Quick synopsis: Chuck Rhoades (Paul Giamatti) is the crafty US Attorney for the Southern District of New York. Bobby “Axe” Axelrod (Damian Lewis) is the beloved, comes-from-nothing head of a mammoth hedge fund, suspected of shady deals. His company’s in-house performance coach is Chuck’s wife, Wendy Rhoades (Maggie Siff). Chuck is trying to indict Axe. So you can see how this is a show on television, now.
Major themes: The outsider versus the establishment; hyper-capitalism and its evils; the flawed reality of the American dream; scatology, specifically as it pertains to jocular office banter.
How you’ll describe it to your friends: “That dude from Homeland plays this billionaire hedge fund guy grappling with some inner torment surrounding 9/11. What? No. I’m pretty sure he’s not a jihadi.”
Why it’s relevant to our cultural moment: Surely, Billions (good) is cashing in on the success of movies like The Big Short (better) and The Wolf of Wall Street (best). Clearly, stories based on the sort of financial elite who helped bring about the recession are recession-proof. Billions may be late to the successful-white-male-antihero-with-a-horrible-secret party, but the scotch is still flowing and the attractive women haven’t left yet.

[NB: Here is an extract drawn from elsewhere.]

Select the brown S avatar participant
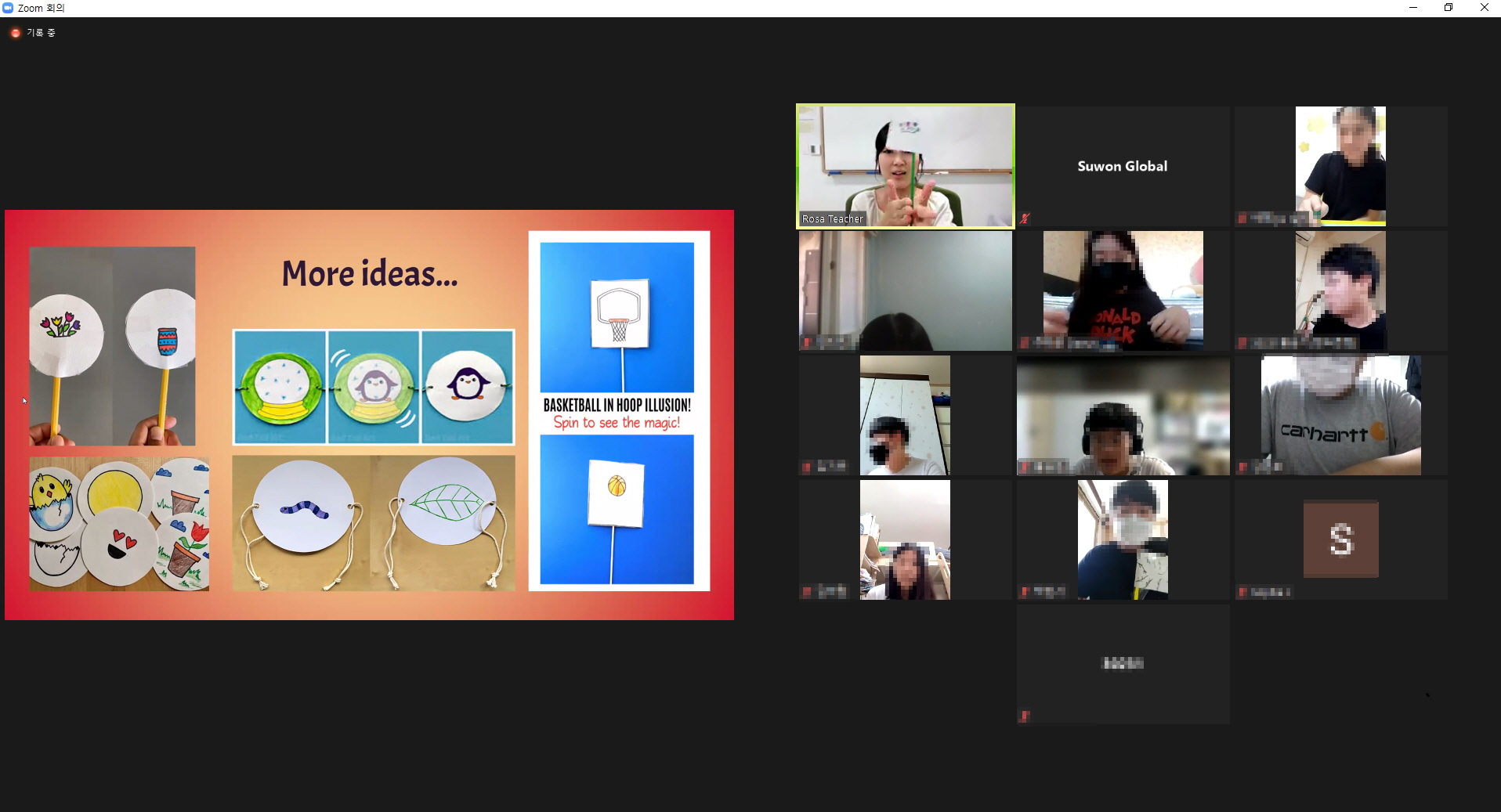 point(1341,540)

What’s good so far: The two male leads are magnetic. Lewis’s Axe is a charismatic dissembler, a cipher whose true intentions lie buried beneath layers of charm, swagger and high-end athleisure wear. Giamatti seems to chomp every line; his vicious drive is palpable, but so is his struggle to reconcile justice with goodness. Their diametric opposition is compelling, even without the added wrench of Siff’s Wendy Rhoades: a trusted (and brilliant, and sexy) confidant to the two sworn enemies.
What could use some work: The fraternal joshing between uber-rich traders and high-powered lawyers feels forced, as if the writers were merely approximating other cultural representations of machismo. In other words: we get it. Boys will be boys. So enough with the dirty jokes.

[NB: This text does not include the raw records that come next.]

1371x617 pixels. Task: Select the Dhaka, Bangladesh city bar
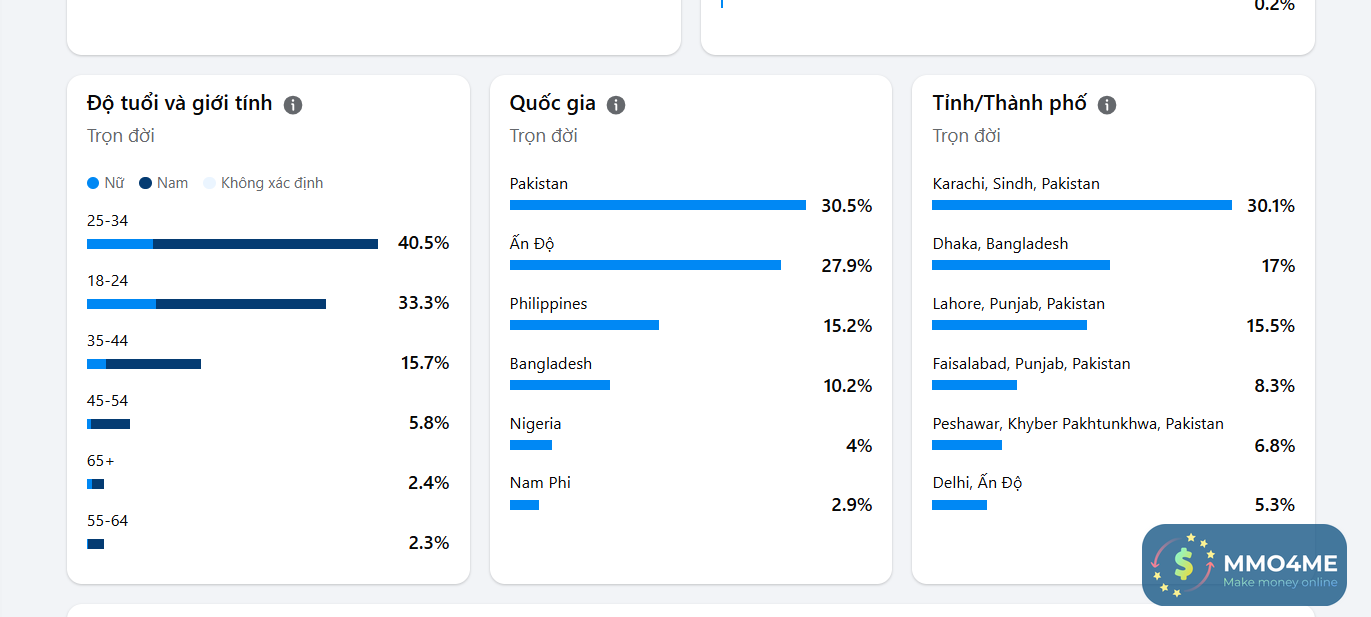click(x=1020, y=265)
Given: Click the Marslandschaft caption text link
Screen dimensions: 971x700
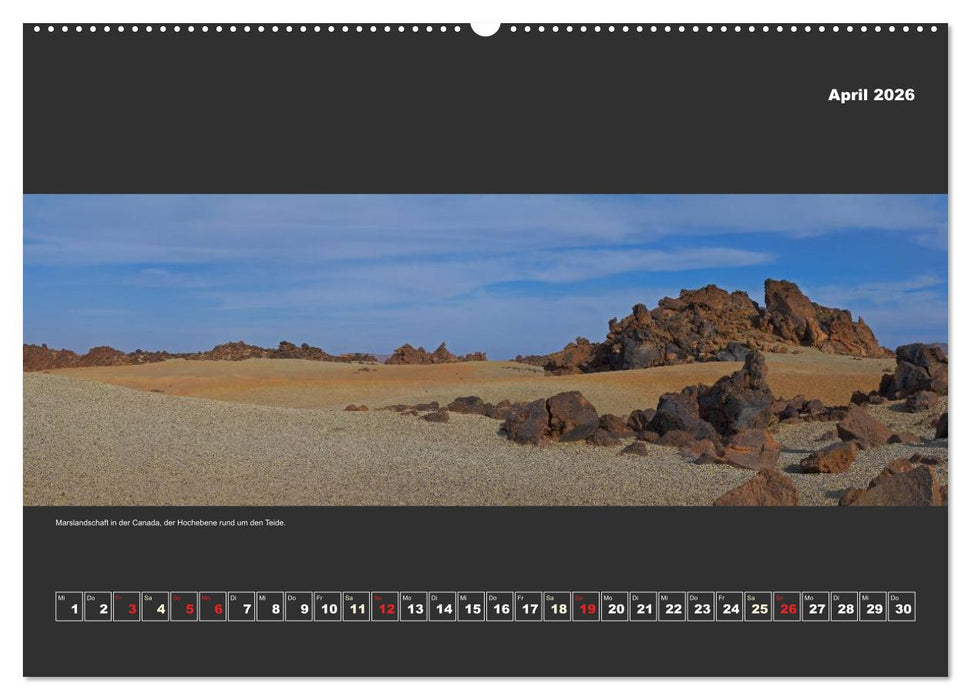Looking at the screenshot, I should (x=171, y=521).
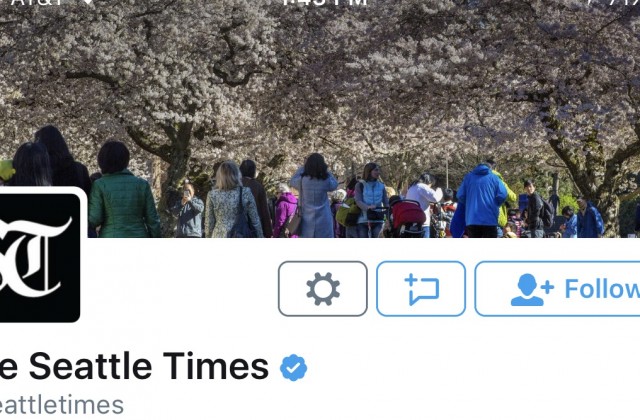This screenshot has height=420, width=640.
Task: View the cherry blossom header banner photo
Action: pos(320,118)
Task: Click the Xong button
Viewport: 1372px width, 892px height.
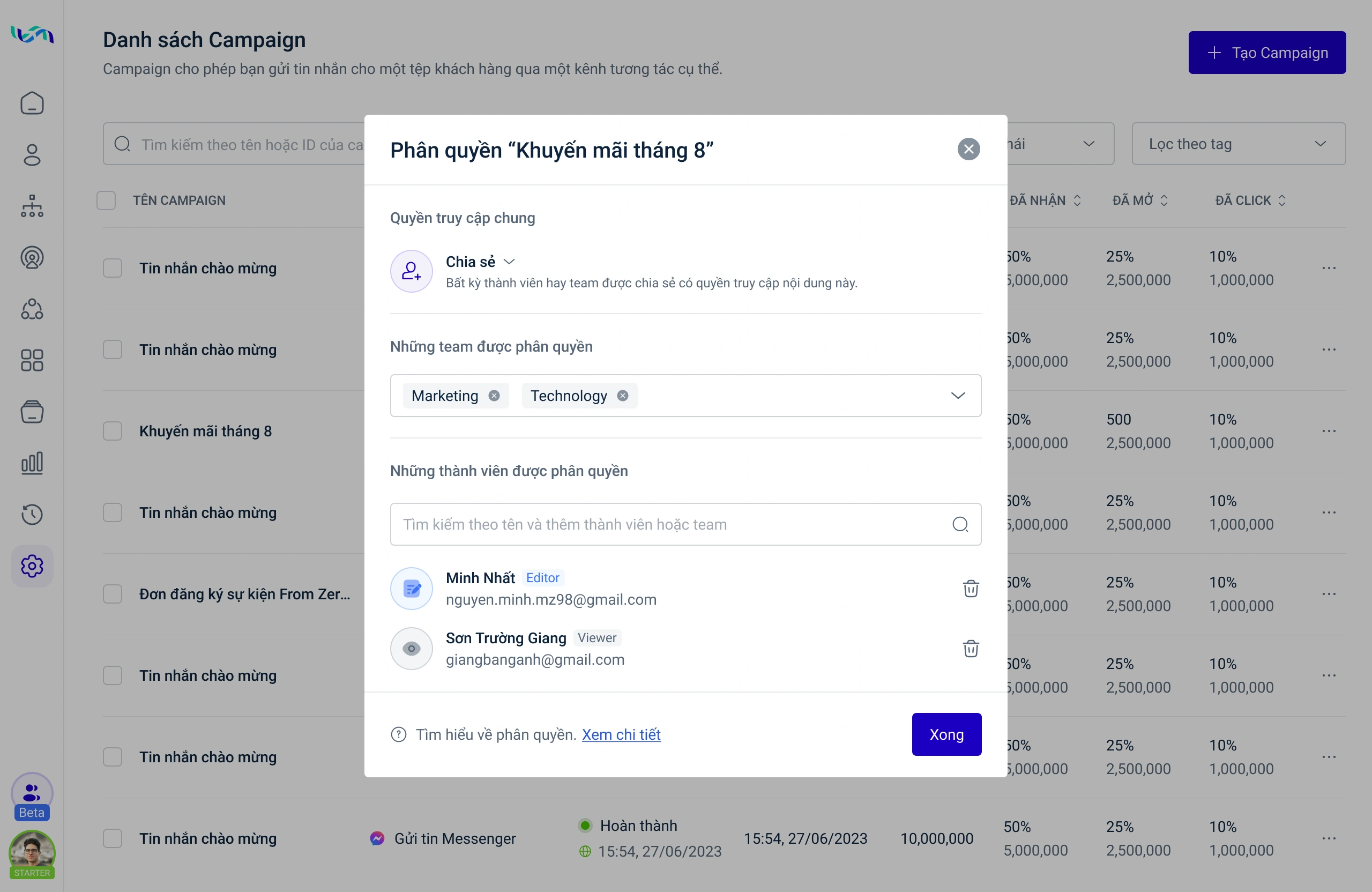Action: pos(946,734)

Also, the sex. It’s... different. Like sadomasochistic, ass-to-mouth different. But so far each character’s sexual deviancies read as too-obvious extensions of stock traits. Not that we’re mad about seeing Maggie Siff in black lace lingerie shocking Paul Giamatti with a taser. Because, trust us, we’re not.
Episode 1 grade: A.
Episode 2 grade: C-.
Episode 3 grade: B.
The three-episode average: B.
Why it’s worth continuing: Eventually, Wendy Rhoades and Axe are going to get down. And I for one want to be there when they do. Well, at least on my couch.
Why it’s not: The Wolf of Wall Street is immensely more rewatchable.